The Hamedi’s who consider themselves Orthodox stated that Jews of Iran living in the provinces “were all Orthodox”18.  They attempted to provide further evidence for their statements by pointing out how synagogues were segregated in Iran and how Jews of Iran especially those of their generation, were very much bound to tradition.  They were often highly religious, for they went to synagogue every Saturday and paid particular attention to all Jewish holidays.  The Alliance school and all Jewish-owned stores shut down on Saturdays and other important holidays or mourning periods like Rushashanah, Yom Kippur, and Passover.  Mrs. Hamedi interestingly mentioned that on those noteworthy Jewish holidays “out of respect for Jews”19 Muslims did not open their businesses and thus the city was shut down.  

Another elderly lady, Fakhry Kashani, native of Kermanshah gave a similar impression of the community in her hometown.  She indicated that Kermanshah had a very large and strong Orthodox community.  She stated that “every Saturday all Jews went to synagogues”20 to worship where women sat separate from the men.  Kashani, being much older than the Hamedi’s, described all religious ceremonies, feasts, holidays, and mourning customs.  Altogether, in Kermanshah the Jewish population had a religious ceremony almost every month of the year.  She mentioned Passover, Pourim, Rushashanah, Pessah, Shabu’ot, and several others.    

In contrast to Hamedan, Kermanshan and Shiraz, Burujerd, which is a small town in the west, near Hamedan, contained a very small Jewish community, composed of less than 200 families.  Rose Kamhi, born and raised in Burujerd is at most a woman in her early forties.  Growing up in an extremely isolated and traditional environment, Kamhi is nevertheless an open-minded woman coming from an educated family.  Kamhi declared that about 100 to 150 families lived in Burujerd, all of whom lived in a particular neighbourhood allocated to the Jewish population.  Kamhi explained “only about one or two families lived in other areas [outside the Jewish neighbourhood]”21.

(Data excerpts)
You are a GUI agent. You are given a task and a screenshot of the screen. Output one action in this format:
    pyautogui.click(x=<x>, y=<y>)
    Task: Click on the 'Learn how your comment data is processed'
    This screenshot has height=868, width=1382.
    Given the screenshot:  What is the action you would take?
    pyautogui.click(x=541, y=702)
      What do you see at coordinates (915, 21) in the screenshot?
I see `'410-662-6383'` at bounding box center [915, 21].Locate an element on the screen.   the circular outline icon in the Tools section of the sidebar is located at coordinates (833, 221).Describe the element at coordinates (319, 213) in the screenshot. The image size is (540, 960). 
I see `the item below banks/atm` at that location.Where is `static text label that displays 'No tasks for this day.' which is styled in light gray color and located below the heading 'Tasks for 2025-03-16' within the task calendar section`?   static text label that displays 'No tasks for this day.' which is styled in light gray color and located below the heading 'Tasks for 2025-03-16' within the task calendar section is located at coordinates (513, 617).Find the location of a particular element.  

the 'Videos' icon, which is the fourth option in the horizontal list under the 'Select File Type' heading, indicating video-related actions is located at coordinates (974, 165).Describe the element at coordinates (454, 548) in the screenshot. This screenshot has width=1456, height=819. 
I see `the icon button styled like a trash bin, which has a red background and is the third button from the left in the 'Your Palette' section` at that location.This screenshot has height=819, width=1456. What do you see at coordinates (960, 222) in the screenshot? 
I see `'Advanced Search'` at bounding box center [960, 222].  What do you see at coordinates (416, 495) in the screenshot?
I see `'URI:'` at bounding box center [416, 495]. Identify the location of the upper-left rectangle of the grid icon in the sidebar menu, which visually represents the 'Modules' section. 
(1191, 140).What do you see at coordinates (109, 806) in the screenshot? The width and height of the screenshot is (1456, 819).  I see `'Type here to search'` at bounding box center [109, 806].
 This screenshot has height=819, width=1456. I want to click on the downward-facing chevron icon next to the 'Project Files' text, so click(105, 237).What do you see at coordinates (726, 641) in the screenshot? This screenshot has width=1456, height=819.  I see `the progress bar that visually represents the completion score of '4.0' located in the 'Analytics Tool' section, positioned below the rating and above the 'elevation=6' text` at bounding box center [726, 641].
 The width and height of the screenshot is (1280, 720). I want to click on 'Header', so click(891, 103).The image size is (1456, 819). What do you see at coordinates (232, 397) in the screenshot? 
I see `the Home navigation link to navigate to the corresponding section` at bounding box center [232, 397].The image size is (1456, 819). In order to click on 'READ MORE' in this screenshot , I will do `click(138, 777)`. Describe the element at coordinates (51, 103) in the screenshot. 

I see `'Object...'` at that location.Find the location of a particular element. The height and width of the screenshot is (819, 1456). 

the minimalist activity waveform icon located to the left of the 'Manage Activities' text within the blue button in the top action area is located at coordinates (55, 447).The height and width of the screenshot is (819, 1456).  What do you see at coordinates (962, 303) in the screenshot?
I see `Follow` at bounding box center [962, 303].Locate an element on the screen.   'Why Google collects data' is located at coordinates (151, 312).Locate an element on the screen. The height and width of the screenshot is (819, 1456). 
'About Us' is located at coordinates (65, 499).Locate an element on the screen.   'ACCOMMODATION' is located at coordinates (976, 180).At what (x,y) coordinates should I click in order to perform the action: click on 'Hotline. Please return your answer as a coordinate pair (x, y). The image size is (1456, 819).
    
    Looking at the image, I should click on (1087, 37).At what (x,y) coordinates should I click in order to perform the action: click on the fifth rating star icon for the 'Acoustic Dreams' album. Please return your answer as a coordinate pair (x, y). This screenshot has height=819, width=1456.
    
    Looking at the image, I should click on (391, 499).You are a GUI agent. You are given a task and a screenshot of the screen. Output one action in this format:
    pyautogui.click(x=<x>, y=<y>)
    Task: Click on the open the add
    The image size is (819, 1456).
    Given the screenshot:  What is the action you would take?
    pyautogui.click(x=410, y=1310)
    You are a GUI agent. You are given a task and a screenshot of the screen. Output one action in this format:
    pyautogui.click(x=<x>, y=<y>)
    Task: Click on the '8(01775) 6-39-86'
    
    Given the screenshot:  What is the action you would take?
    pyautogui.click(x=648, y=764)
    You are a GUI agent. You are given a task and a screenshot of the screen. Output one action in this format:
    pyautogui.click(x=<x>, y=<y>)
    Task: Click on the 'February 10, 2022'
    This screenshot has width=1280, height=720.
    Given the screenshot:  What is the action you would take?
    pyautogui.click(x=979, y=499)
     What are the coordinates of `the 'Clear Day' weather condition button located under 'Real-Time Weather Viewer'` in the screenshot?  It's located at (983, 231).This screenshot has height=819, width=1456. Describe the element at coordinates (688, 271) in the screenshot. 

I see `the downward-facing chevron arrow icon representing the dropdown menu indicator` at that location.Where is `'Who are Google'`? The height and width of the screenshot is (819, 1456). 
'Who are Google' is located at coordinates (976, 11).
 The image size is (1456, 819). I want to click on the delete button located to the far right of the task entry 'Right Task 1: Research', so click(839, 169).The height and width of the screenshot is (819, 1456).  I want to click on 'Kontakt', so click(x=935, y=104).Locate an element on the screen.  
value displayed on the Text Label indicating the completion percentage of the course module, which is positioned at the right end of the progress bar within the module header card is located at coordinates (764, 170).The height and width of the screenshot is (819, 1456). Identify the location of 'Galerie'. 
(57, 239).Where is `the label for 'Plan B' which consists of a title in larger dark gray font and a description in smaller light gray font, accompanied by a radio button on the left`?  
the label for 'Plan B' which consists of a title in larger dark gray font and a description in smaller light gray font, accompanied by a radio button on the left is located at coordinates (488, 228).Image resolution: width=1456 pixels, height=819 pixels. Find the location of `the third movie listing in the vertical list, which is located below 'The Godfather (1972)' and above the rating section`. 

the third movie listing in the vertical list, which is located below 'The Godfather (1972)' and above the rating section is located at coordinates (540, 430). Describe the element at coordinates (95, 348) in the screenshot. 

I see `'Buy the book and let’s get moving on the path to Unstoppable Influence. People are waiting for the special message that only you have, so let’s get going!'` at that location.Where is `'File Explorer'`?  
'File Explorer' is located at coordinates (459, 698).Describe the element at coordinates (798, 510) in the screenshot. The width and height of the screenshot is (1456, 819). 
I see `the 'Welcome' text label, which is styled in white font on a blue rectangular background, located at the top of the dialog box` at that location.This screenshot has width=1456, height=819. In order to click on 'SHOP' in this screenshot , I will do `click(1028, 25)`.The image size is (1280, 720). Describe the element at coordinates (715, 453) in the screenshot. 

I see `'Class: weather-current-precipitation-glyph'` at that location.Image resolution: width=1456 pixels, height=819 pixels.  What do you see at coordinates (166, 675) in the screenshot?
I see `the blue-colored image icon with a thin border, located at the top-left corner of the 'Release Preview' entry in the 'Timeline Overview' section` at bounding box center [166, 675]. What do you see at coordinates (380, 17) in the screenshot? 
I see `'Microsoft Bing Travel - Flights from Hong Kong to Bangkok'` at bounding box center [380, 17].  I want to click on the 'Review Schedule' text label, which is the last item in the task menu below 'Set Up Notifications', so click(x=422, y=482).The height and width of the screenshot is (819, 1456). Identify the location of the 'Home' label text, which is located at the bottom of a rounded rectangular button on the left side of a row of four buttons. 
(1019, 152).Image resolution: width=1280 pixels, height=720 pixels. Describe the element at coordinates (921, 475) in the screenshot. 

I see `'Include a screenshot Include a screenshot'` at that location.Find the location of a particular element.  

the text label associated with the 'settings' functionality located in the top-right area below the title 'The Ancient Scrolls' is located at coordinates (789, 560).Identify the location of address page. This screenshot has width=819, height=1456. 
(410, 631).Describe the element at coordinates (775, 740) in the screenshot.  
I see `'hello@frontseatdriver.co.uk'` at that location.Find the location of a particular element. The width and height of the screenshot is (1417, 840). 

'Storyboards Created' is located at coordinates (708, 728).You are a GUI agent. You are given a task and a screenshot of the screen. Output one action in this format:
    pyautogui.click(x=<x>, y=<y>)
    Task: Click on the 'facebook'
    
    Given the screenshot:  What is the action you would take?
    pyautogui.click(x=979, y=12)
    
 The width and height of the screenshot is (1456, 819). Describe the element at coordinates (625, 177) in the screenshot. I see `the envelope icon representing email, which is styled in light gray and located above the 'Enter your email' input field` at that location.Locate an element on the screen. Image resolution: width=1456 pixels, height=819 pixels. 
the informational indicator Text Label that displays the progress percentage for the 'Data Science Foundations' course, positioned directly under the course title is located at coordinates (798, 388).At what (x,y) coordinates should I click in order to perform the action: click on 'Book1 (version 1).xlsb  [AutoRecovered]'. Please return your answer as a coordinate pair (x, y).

PROBLEMS TO WORK ON:
(1) Decide whether each statement agrees with the text about Jewish communities in Iran: (a) according to Mrs. Hamedi, Muslims kept their businesses open on major Jewish holidays; (b) Fakhry Kashani said that women sat separately from men in the synagogues; (c) Burujerd's Jewish community had more than 200 families. Answer yes or no for each, and quote the deciding words of the text.
(2) Summarize the text about Jewish communities in Iran in three sentences.
The material has no connection to the text about Jewish communities in Iran.

ANSWERS BY ITEM:
(1)
(a) No: "Muslims did not open their businesses and thus the city was shut down."
(b) Yes: "where women sat separate from the men."
(c) No: "composed of less than 200 families."

(2) The Hamedis described the Jews of provincial Iran as Orthodox and bound to tradition: they went to synagogue every Saturday, the Alliance school and Jewish-owned stores closed on important holidays, and Mrs. Hamedi said Muslims closed their businesses on those holidays. Fakhry Kashani described a large, strong Orthodox community in Kermanshah, where women sat separately from men in synagogue and a religious ceremony took place almost every month. Burujerd, by contrast, had a very small Jewish community, which Rose Kamhi put at about 100 to 150 families living in a neighborhood allocated to the Jewish population.